The kirin (inexplicably hyphenated “ki-rin” in Dungeons and Dragons products going all the way back to the original D&D book Eldritch Wizardry, which preceded even Advanced Dungeons and Dragons—kirin, unhyphenated, is a Japanization of the Chinese 麒麟 qílín) is a mythical creature whose appearance portends the births and deaths of great rulers and sages. A deerlike beast with scaly skin, grand antlers and dragonish facial features, the kirin is often characterized in Western writing as the “Japanese unicorn” or “Chinese unicorn” because of its virtuousness and standoffishness and because it’s sometimes depicted as having a single horn rather than a pair of antlers. The link is reinforced in fifth-edition D&D, as both unicorns and kirin are categorized as celestials.

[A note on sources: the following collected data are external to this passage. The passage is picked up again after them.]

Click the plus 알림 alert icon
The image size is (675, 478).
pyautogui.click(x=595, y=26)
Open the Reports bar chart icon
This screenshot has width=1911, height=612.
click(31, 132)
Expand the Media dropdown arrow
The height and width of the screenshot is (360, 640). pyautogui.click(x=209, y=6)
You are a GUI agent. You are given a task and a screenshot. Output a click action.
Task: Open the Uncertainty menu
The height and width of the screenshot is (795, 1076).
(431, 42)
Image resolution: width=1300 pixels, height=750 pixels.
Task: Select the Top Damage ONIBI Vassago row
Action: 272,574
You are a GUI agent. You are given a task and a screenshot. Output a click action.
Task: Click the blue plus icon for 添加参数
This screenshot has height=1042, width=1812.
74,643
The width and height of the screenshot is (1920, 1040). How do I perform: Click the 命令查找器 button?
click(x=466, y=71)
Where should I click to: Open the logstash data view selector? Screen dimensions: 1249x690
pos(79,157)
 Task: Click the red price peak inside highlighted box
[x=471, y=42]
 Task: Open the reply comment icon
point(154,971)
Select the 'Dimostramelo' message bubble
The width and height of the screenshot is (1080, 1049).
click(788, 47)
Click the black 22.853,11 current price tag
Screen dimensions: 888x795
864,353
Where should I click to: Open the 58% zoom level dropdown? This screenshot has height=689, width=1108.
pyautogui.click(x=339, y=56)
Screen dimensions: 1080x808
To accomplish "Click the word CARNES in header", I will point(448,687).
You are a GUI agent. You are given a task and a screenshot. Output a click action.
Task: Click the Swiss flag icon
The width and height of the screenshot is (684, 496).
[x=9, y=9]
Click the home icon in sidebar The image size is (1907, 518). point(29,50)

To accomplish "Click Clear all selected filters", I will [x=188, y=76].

Kirin are reclusive, and being lawful good, they prefer to avoid violent encounters. Combat with a kirin is going to take place in only two instances: Either a player character has attacked the kirin, or the kirin is fending off an intrusion by an intrinsically evil creature, such as a fiend or undead.
A kirin’s extraordinary Strength is nearly matched by its Intelligence, Wisdom and Charisma, making it one of the few creatures that’s equally well-suited to melee combat and spellcasting. With proficiency in Perception, it’s hard to catch by surprise, and with proficiency in Insight, it knows which of its opponents are genuinely hostile and which are simply misguided. (more…)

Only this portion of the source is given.